Miracleman: The Golden Age #1

   When Eclipse Comics picked up the publishing of Miracleman, Alan Moore was the writer - but when he wrapped his ground-breaking storyline, a new author took over - some guy named Neil Gaiman.

   If I'm remembering correctly, that was the first American work by Gaiman (his Sandman series started not long after, I believe).

   At any rate, it was the first time I remember reading his work. Frankly, I wasn't expecting much. Who could match up to Moore's work?

   Needless to say, he was a great choice. Gaiman took the series in a completely different direction, crafting individual issues, each one a gem, examining the new world left in the wake of Moore's city-shattering series.

   Teamed with artist Mark Buckingham, the stories gave us insights into a world of wonders, where miracles were everyday events - but things are rarely what they seem.

   Gaiman built a new mythology - or religion, if you like - based on the godlike heroes in the Miracleman family.

   This issue follows a small group of people who undertake a massive challenge - climbing to the top of the temple the Miracles have built on the bones of London. Each one has a request - a prayer - to offer to Miracleman - but will they survive the experience?
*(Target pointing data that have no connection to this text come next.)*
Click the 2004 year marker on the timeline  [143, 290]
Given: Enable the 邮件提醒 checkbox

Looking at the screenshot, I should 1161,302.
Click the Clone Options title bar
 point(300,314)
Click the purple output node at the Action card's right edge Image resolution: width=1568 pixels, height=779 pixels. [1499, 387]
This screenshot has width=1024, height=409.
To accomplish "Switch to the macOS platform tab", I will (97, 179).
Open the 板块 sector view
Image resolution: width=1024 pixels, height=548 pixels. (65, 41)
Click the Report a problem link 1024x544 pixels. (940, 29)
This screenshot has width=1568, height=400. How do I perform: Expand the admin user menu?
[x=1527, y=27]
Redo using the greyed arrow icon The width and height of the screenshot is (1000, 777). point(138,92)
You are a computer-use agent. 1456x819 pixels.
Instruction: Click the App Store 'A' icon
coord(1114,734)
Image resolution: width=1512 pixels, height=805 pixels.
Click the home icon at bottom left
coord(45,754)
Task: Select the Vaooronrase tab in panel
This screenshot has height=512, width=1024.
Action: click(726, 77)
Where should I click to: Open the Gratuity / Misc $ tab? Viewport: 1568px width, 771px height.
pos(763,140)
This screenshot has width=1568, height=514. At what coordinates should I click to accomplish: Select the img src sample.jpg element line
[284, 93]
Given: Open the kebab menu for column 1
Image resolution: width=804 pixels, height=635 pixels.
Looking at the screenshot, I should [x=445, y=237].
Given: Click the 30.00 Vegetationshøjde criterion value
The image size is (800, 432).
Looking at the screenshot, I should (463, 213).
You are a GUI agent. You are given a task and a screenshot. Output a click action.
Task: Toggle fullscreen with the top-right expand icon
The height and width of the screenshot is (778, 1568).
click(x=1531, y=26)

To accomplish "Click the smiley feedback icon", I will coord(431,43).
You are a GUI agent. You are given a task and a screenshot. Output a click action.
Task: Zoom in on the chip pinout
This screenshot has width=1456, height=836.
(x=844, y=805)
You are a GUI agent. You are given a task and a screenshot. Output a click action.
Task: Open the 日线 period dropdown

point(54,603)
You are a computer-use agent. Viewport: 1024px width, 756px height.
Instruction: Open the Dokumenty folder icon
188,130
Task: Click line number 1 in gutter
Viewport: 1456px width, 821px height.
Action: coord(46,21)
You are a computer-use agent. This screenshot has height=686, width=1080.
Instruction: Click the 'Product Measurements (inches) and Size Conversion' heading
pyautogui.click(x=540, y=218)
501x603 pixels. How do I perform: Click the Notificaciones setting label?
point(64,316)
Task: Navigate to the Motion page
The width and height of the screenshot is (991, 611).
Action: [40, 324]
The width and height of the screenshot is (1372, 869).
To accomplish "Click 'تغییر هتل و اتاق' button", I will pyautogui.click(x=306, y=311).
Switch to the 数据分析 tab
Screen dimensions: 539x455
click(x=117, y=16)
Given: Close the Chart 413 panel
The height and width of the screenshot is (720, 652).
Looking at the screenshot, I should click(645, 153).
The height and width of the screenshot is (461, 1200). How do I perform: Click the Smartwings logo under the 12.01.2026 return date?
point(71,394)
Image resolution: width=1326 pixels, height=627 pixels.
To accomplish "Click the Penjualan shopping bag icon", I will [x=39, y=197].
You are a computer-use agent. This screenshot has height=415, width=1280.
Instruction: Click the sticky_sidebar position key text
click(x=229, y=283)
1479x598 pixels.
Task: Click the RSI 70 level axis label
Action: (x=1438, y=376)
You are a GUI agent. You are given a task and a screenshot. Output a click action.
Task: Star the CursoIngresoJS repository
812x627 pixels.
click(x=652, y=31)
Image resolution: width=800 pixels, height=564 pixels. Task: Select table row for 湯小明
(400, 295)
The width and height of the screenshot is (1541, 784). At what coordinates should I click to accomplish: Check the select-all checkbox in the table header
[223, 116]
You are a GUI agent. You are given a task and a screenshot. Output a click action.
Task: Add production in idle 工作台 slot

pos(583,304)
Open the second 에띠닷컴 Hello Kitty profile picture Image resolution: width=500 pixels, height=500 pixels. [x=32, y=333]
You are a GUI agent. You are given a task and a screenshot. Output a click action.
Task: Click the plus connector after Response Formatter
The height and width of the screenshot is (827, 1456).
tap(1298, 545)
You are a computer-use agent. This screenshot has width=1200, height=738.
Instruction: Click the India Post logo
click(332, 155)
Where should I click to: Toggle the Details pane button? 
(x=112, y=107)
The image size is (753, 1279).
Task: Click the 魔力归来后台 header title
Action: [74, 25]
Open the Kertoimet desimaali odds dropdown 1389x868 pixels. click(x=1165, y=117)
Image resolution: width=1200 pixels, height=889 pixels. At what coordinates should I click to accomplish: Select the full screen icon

   Buckingham's art is an interesting mix of amazing architecture and environments - stunning work, really - but some of his characters are surprisingly sketchy. But it works well for this story, bringing a world of mystery and magic to life.

   The series shows that Gaiman knew how to capture magic on the page practically from the start.

   Best of all, this series (I believe) will finally print the never-published stories Gaiman wrote some 25 years ago.

   It's about time!

Grade: A




El Vox said...

Gaiman did a short (3?) issue Black Orchid series for DC too, but I think it came after Miracle Man too, but before Sandman. I seem to remember she meets up with Swamp Thing (since they're both sort of plant-like), but it's been a while since I've read or looked at those. They had good art in them too.

Chuck said...

El Vox, Yes, I liked the Black Orchid mini-series, too - but the Miracleman stories were the first one where I thought, "This guy can write!" His work on Sandman cemented it (though I didn't catch on to that series until around issue #10 - thank goodness for collections)!